# The US stands alone re: virus spread



## Ronni (Jul 15, 2020)

From the New York Times




In China, Japan, South Korea and several other Asian countries, the virus is under even better control than in Europe or Canada. In the chart above, lines for those Asian countries would be barely indistinguishable from the zero line.


----------



## MarciKS (Jul 15, 2020)

That makes 3 of us. We now have 3 from our dept at work on quarantine. I'm sure a 4th will be right around the corner.


----------



## StarSong (Jul 15, 2020)

MarciKS said:


> That makes 3 of us. We now have 3 from our dept at work on quarantine. I'm sure a 4th will be right around the corner.


As you'd feared, Marci.  

Please stay safe and be well.


----------



## MarciKS (Jul 15, 2020)

StarSong said:


> As you'd feared, Marci.
> 
> Please stay safe and be well.


I'm trying. They're telling us you have to be in close contact with them (less than 6ft) for at least 15 min. They won't mask up. They're going to church. They're going out partying. Bunch of dumb clucks. I drink at home. I watch church online. I'm not elstupido. LOL


----------



## StarSong (Jul 15, 2020)

@MarciKS, I'd be absolutely furious with these coworkers.


----------



## MarciKS (Jul 15, 2020)

The reason I said we may have a 4th on quarantine soon is because one of them was hanging out with the other one & that ones mom went to church & got it.


----------



## MarciKS (Jul 15, 2020)

Oh believe me Star...I am. If I get it because of their recklessness I'm gonna be beyond pissed. They make fun of me for distancing & keep telling me I don't have to wear my mask in the back but I won't crack.


----------



## Liberty (Jul 15, 2020)

You know what they say...ignorance is temporary, stupidity is permanent.


----------



## MarciKS (Jul 15, 2020)

And even with the ones being quarantined from our dept...the ones in the back *STILL* won't wear their masks. It's unbelievable.


----------



## MarciKS (Jul 15, 2020)

One of the guys...(the one that may be victim #4 soon)...says to me yesterday that he's keeping his mask on all the time now. He says "I don't trust it anymore." I told him he shoulda been doing that all along. OMG!


----------



## Becky1951 (Jul 15, 2020)

StarSong said:


> And now Trump has mandated HHS (Health and Human Services) to reroute hospital data on COVID patients to the White House, not the CDC.
> https://www.nytimes.com/2020/07/14/us/politics/trump-cdc-coronavirus.html
> _"But the instructions to hospitals in the department guidance are explicit and underscored: “As of July 15, 2020, hospitals should no longer report the Covid-19 information in this document to the National Healthcare Safety Network site,” the C.D.C.’s system for gathering data from more than 25,000 medical centers around the country.
> 
> ...


I could understand having them report to both the WH and CDC, but exclusively to the WH IMO spells cover-up. 

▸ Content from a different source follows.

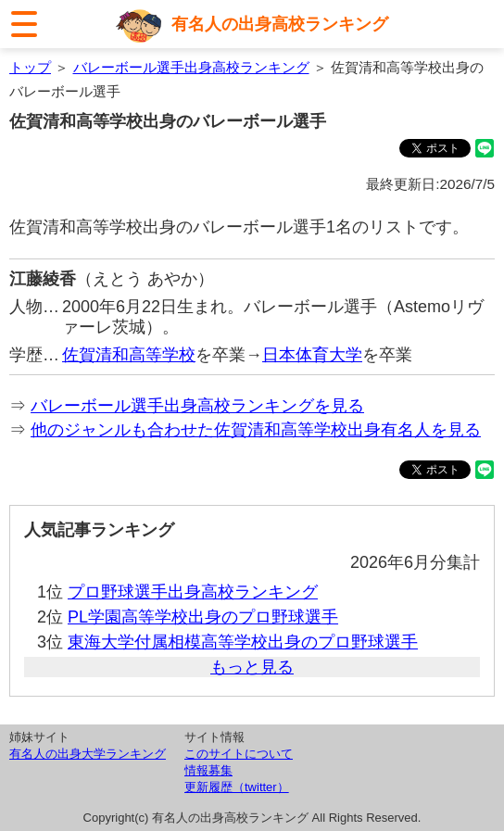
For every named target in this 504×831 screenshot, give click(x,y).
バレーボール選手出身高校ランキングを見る (197, 406)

I agree StarSong its frightening the direction our country is spiraling into. So sad.


----------



## StarSong (Jul 15, 2020)

Becky1951 said:


> I could understand having them report to both the WH and CDC, but exclusively to the WH IMO spells cover-up.
> 
> I agree StarSong its frightening the direction our country is spiraling into. So sad.


I wonder if various (blue) states will call the WH out if they report false statistics.


----------



## Sunny (Jul 15, 2020)

It's almost like a fatal mental illness has overtaken a large part of this nation. Denial of reality. Suicidal behavior. (And even worse, dangerous to other people as well).  Declaring the health of the business community to be more important than the health and lives of people.  Belief in religion, magic, superstition, tribal loyalty, instead of science.  Proclaiming honest reporting of the facts to be "fake news."

If this were a dystopian science fiction horror story, we'd shrug and say, "Nah."

Forget the "almost like" in my first sentence.  It _is _a mental illness.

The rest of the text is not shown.